> _WHAT IS REQUIRED_
Reproduce exactly the lines from the one containing "The height and" through the last line of the data, both ends included.

> _SOURCE INFORMATION_

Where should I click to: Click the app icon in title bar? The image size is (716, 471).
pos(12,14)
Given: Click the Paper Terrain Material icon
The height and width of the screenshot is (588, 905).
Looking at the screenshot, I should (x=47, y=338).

> _EXPECTED ANSWER_
The height and width of the screenshot is (588, 905).
Looking at the screenshot, I should (x=47, y=338).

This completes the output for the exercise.